• _CONSIGNE 1_: Extrayez intégralement l'article sur Emil Heineman et Martin St-Louis.

Le hockey a la mémoire longue, surtout à Montréal.
Et parfois, les mêmes erreurs reviennent si souvent qu’elles cessent d’être des coïncidences.
Martin St-Louis en est là. Le même schéma, les mêmes phrases, la même prudence excessive avec les jeunes joueurs offensifs qui, ailleurs, explosent dès qu’on leur donne un peu d’air.
Le dernier exemple? Emil Heineman.
Trois buts, une passe, en six matchs avec les Islanders de New York. Un joueur transformé.
L’ailier gauche suédois, jadis relégué à un rôle de figurant par St-Louis, est aujourd’hui sur le premier trio de Patrick Roy, aux côtés de Bo Horvat et Jonathan Drouin.
Et pas juste en mode décoratif : il joue, il crée, il finit les jeux. Roy lui a confié la deuxième unité du jeu de puissance, et même quelques mises en jeu offensives, un signe de confiance rare pour un joueur que Montréal n’a jamais su évaluer.
Patrick Roy a vu ce que St-Louis n’a pas voulu voir.
C’est presque une "joke".

• _ENTRÉES DE L'EXERCICE_:
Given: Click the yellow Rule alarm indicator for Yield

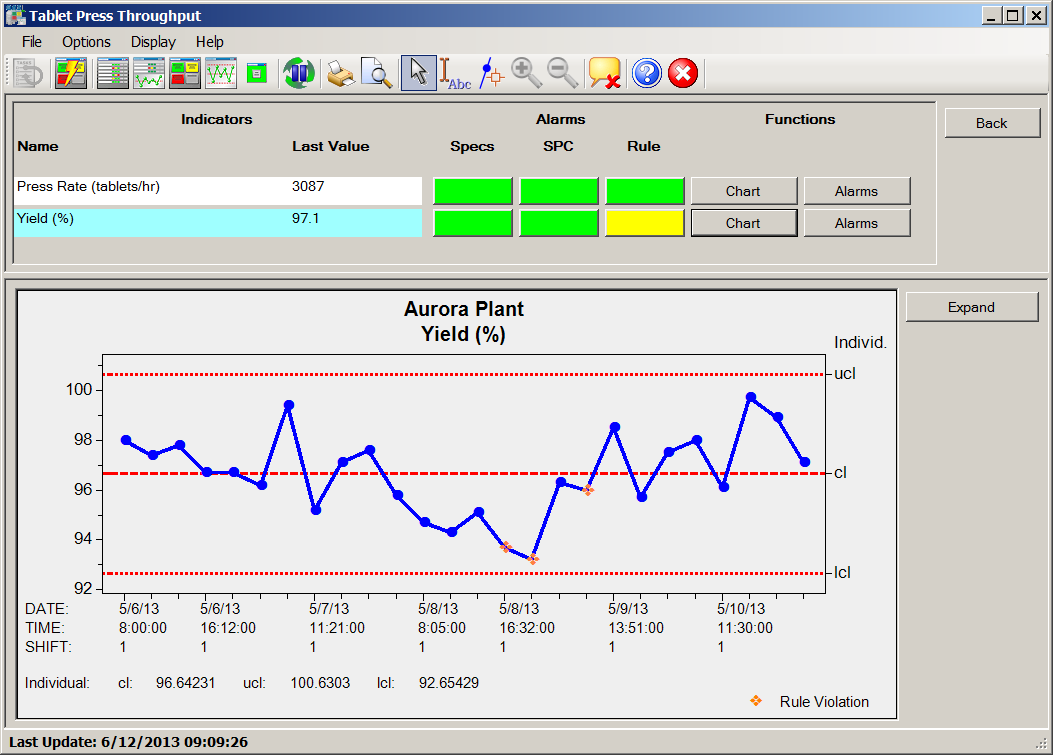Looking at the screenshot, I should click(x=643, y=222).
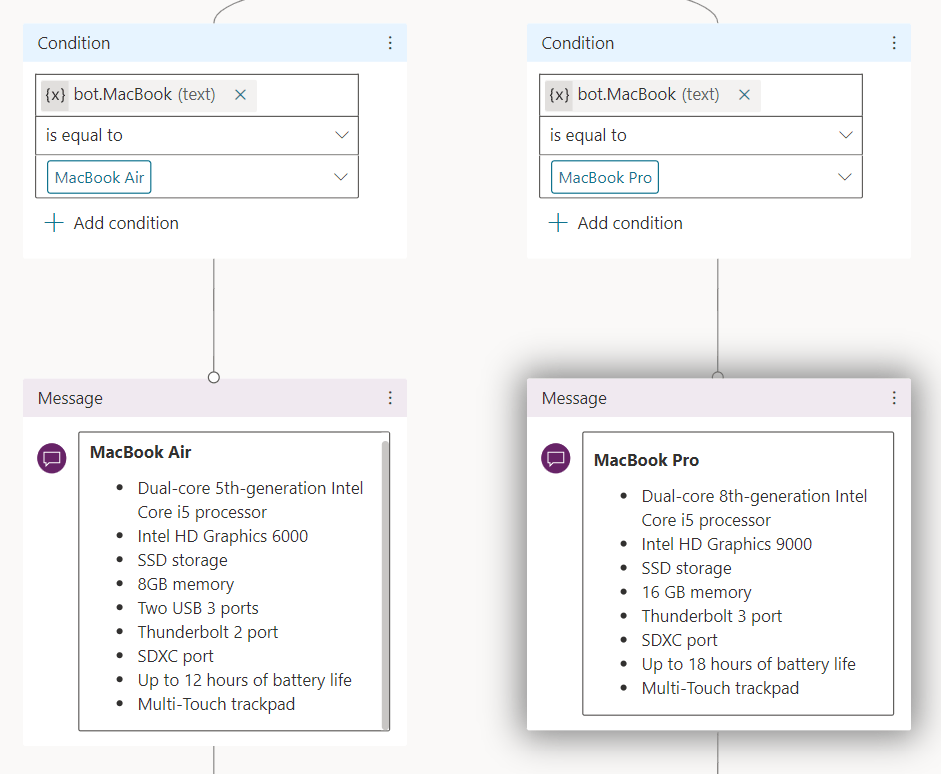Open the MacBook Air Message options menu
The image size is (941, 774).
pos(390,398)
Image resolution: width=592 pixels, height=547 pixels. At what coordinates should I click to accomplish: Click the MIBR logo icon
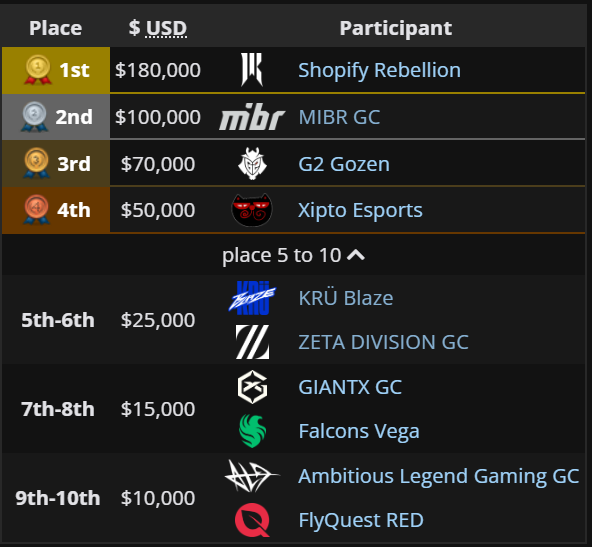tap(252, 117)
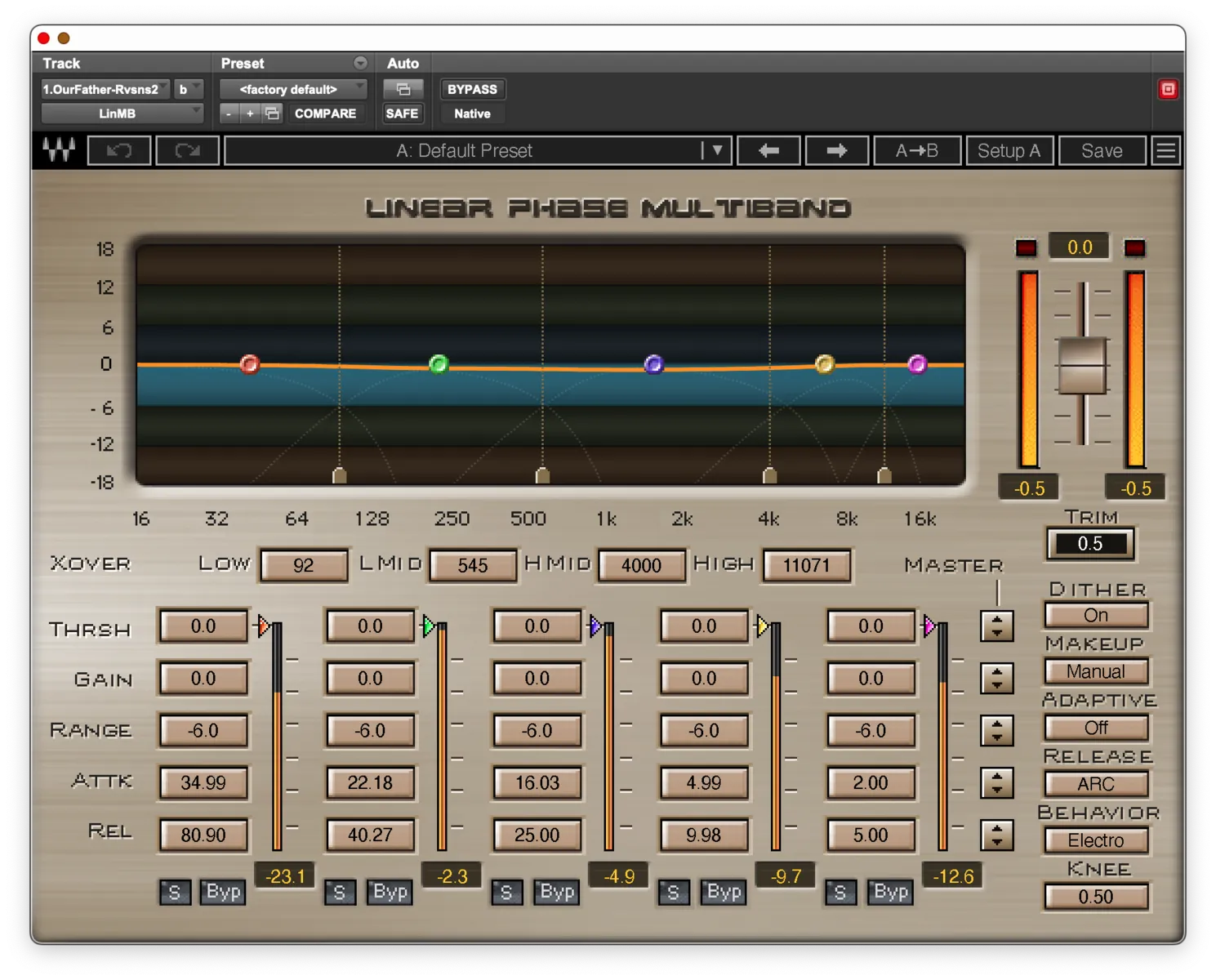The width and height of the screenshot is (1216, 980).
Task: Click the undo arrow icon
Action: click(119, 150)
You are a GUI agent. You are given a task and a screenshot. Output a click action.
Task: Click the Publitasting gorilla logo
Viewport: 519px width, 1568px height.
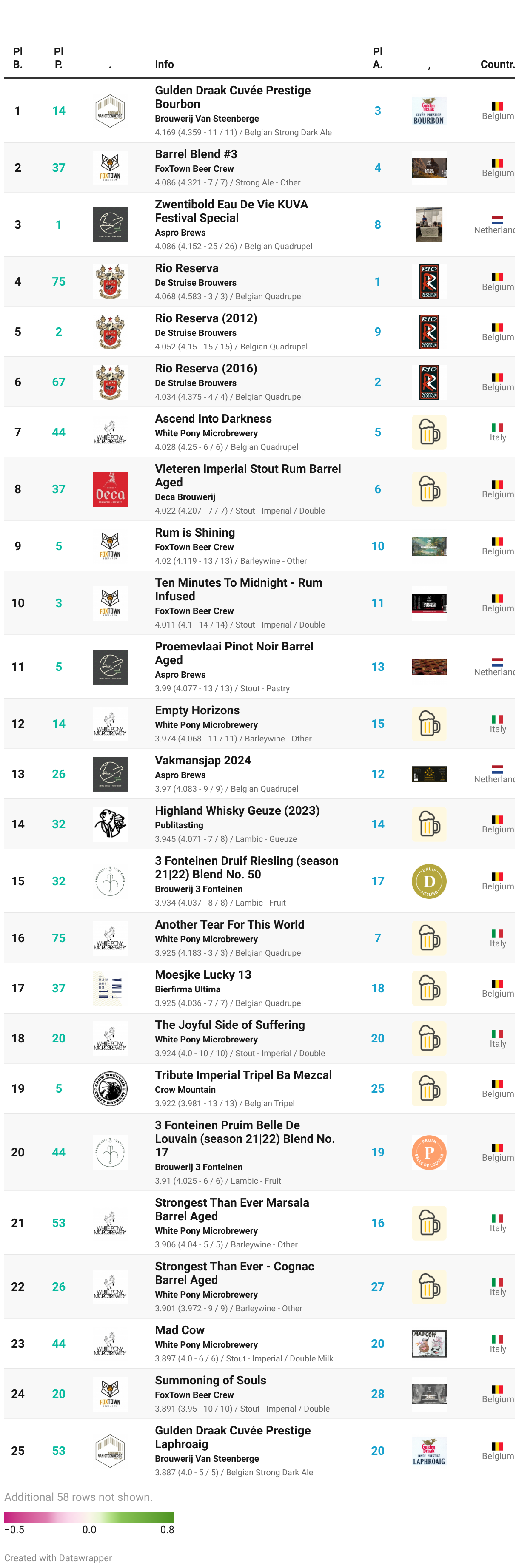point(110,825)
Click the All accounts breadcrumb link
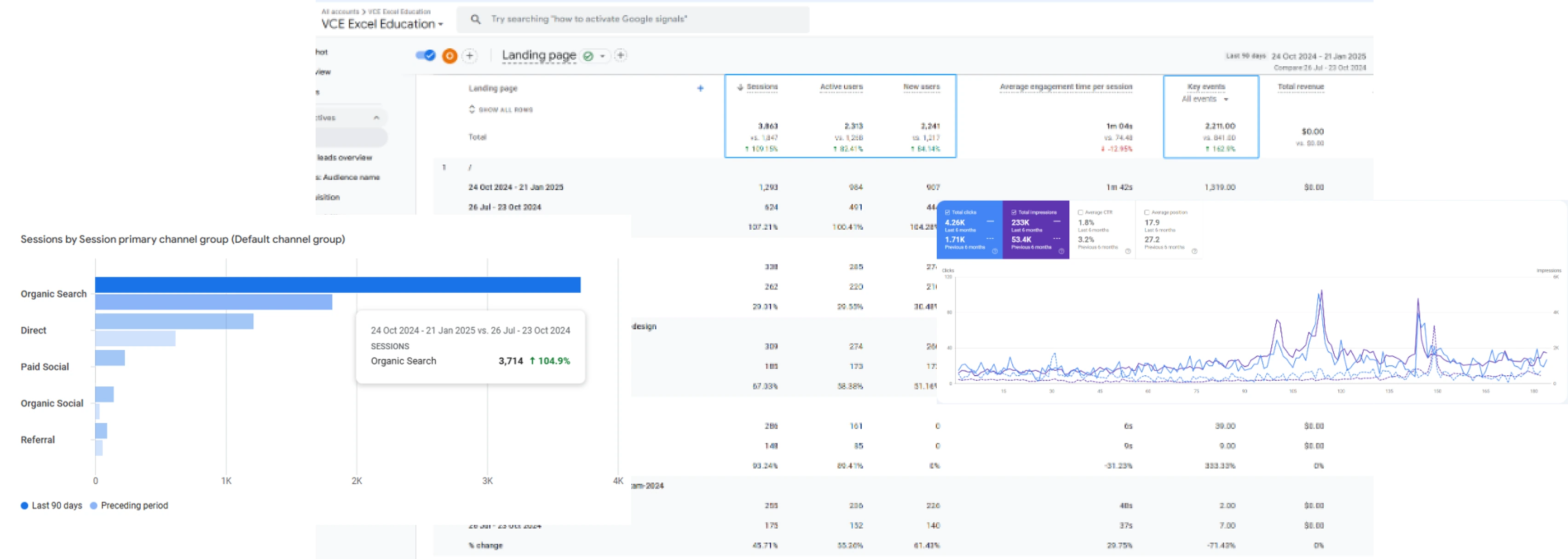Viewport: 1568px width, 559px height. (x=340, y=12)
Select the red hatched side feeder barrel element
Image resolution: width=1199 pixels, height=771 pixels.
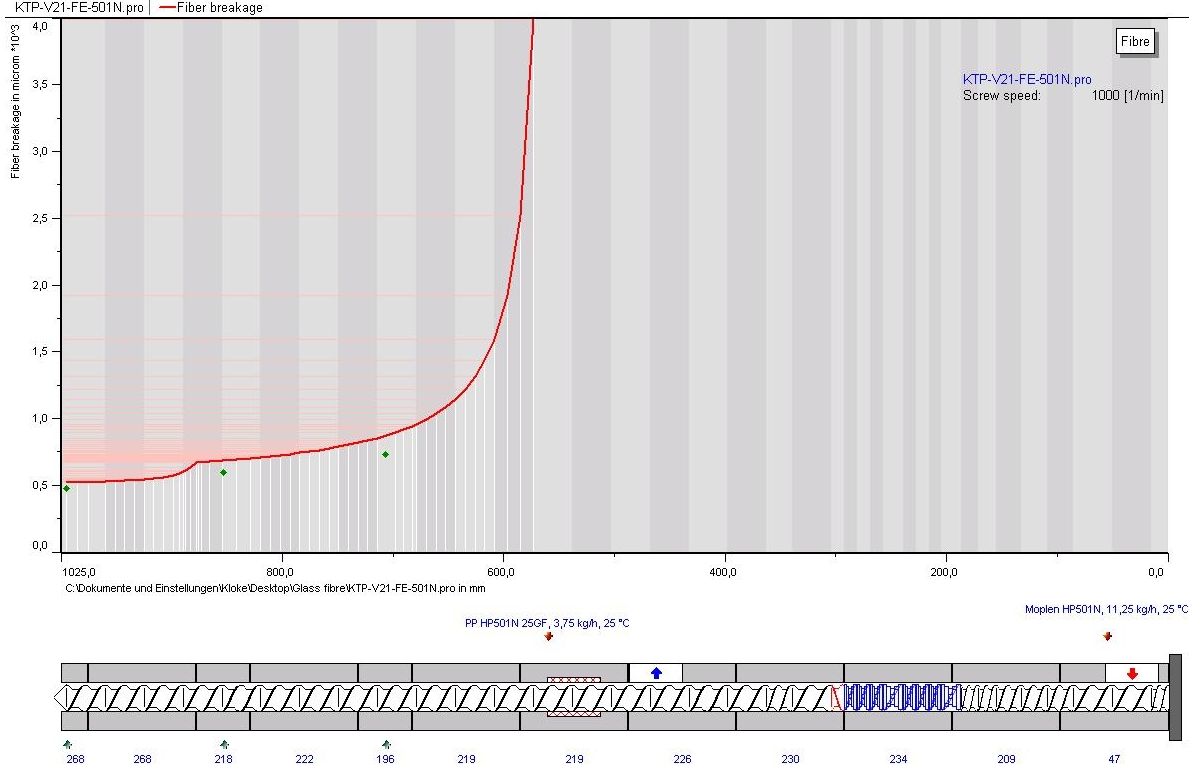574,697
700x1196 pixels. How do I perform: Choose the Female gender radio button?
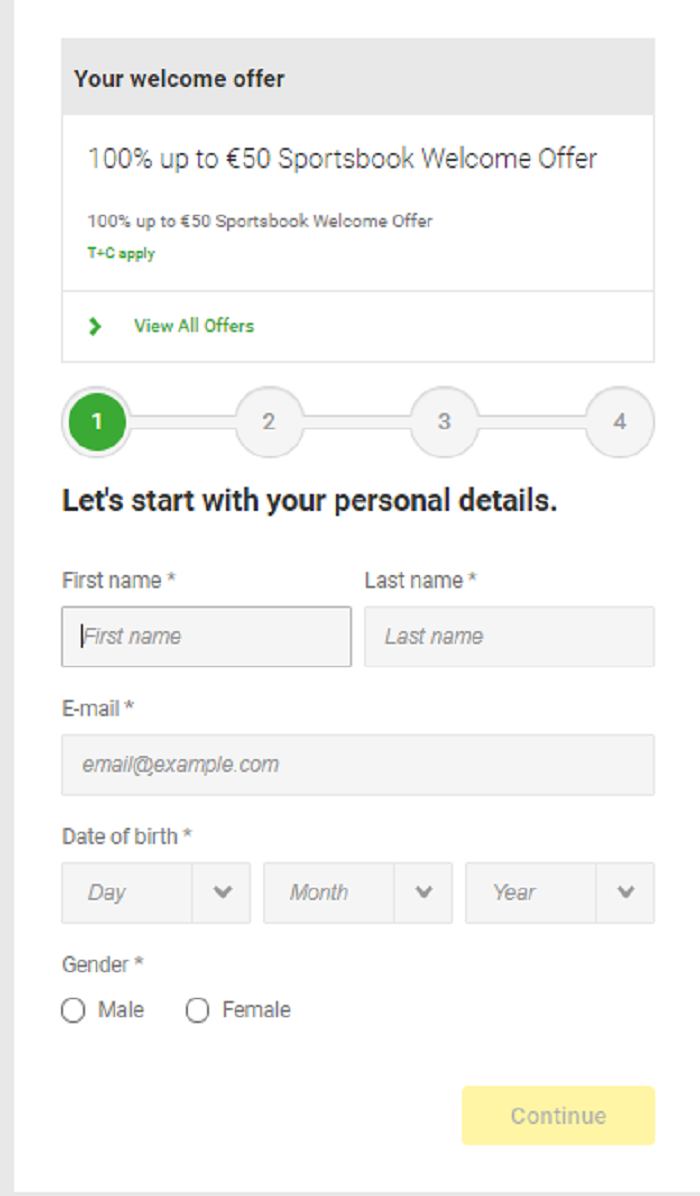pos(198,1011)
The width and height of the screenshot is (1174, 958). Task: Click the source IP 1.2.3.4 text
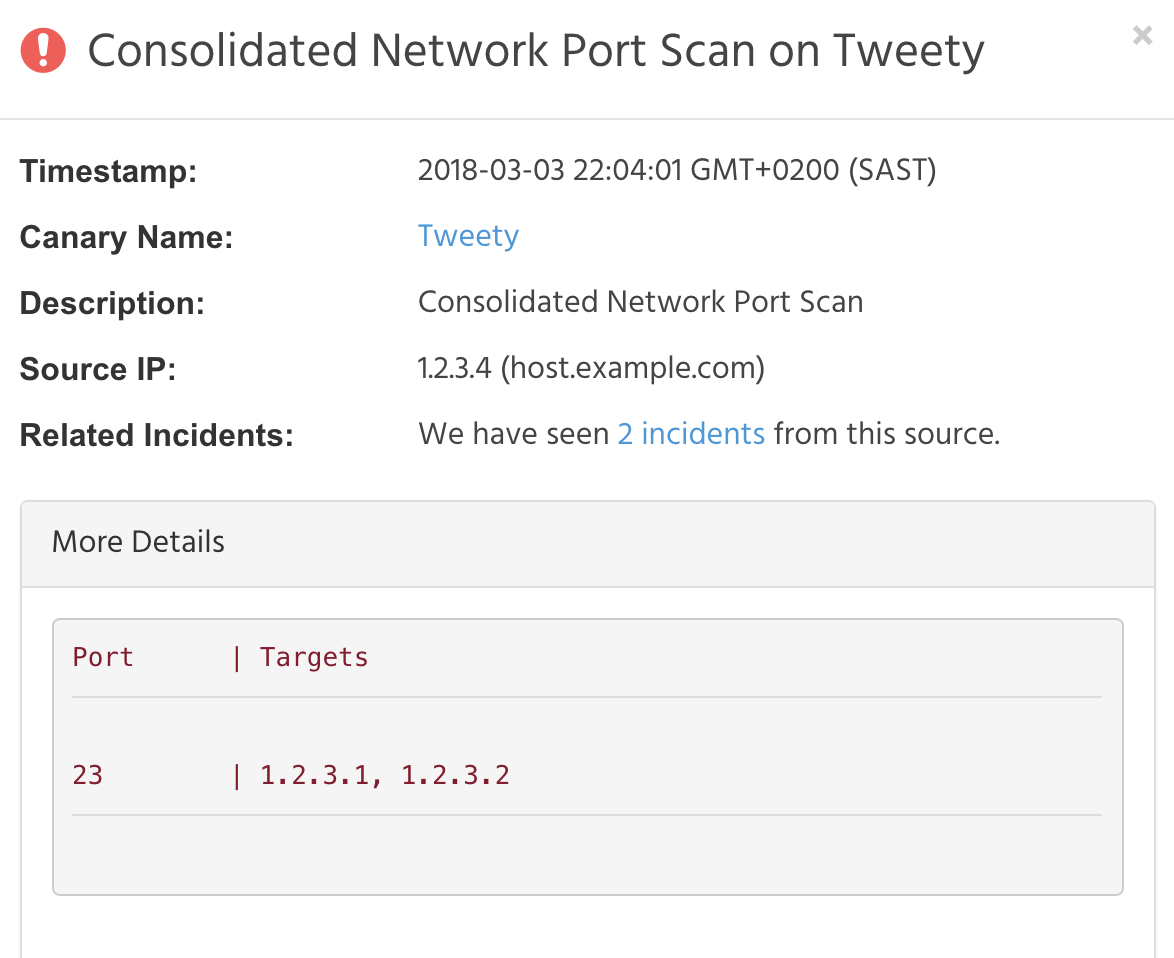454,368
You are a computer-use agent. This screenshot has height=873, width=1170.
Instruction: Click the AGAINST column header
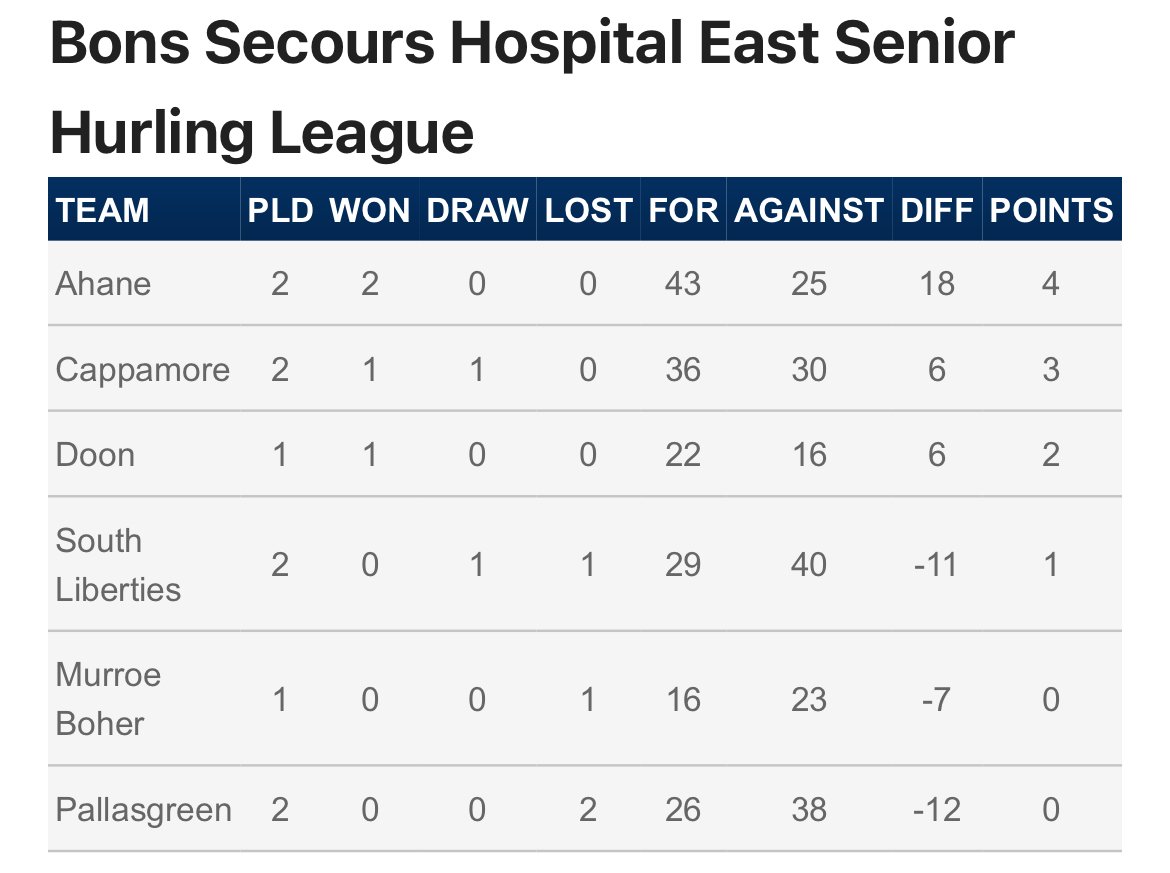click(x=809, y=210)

• _CONSIGNE 2_: Réécrivez toutes les entrées en substituant « Screen resolution » à « Image resolution », sans aucune autre modification. Laissez les images de côté dans votre réponse.

• _RÉPONSE ATTENDUE 1_:
Le hockey a la mémoire longue, surtout à Montréal.
Et parfois, les mêmes erreurs reviennent si souvent qu’elles cessent d’être des coïncidences.
Martin St-Louis en est là. Le même schéma, les mêmes phrases, la même prudence excessive avec les jeunes joueurs offensifs qui, ailleurs, explosent dès qu’on leur donne un peu d’air.
Le dernier exemple? Emil Heineman.
Trois buts, une passe, en six matchs avec les Islanders de New York. Un joueur transformé.
L’ailier gauche suédois, jadis relégué à un rôle de figurant par St-Louis, est aujourd’hui sur le premier trio de Patrick Roy, aux côtés de Bo Horvat et Jonathan Drouin.
Et pas juste en mode décoratif : il joue, il crée, il finit les jeux. Roy lui a confié la deuxième unité du jeu de puissance, et même quelques mises en jeu offensives, un signe de confiance rare pour un joueur que Montréal n’a jamais su évaluer.
Patrick Roy a vu ce que St-Louis n’a pas voulu voir.
C’est presque une "joke".

• _RÉPONSE ATTENDUE 2_:
Given: Click the yellow Rule alarm indicator for Yield

Looking at the screenshot, I should click(x=643, y=222).
Open the MacBook Air Message options menu
The image size is (941, 774).
pos(390,398)
Screen resolution: width=592 pixels, height=547 pixels. At what coordinates should I click to accomplish: Click the MIBR logo icon
tap(252, 117)
The width and height of the screenshot is (1216, 980).
Task: Click the undo arrow icon
Action: click(119, 150)
You are a GUI agent. You are given a task and a screenshot. Output a click action.
Task: Click the Publitasting gorilla logo
Viewport: 519px width, 1568px height.
point(110,825)
Click the All accounts breadcrumb link
Viewport: 1568px width, 559px height. (x=340, y=12)
Select the red hatched side feeder barrel element
Screen resolution: width=1199 pixels, height=771 pixels.
574,697
700x1196 pixels. How do I perform: Choose the Female gender radio button?
pos(198,1011)
The width and height of the screenshot is (1174, 958). Task: Click the source IP 1.2.3.4 text
454,368
You are a computer-use agent. This screenshot has height=873, width=1170.
Instruction: Click the AGAINST column header
click(x=809, y=210)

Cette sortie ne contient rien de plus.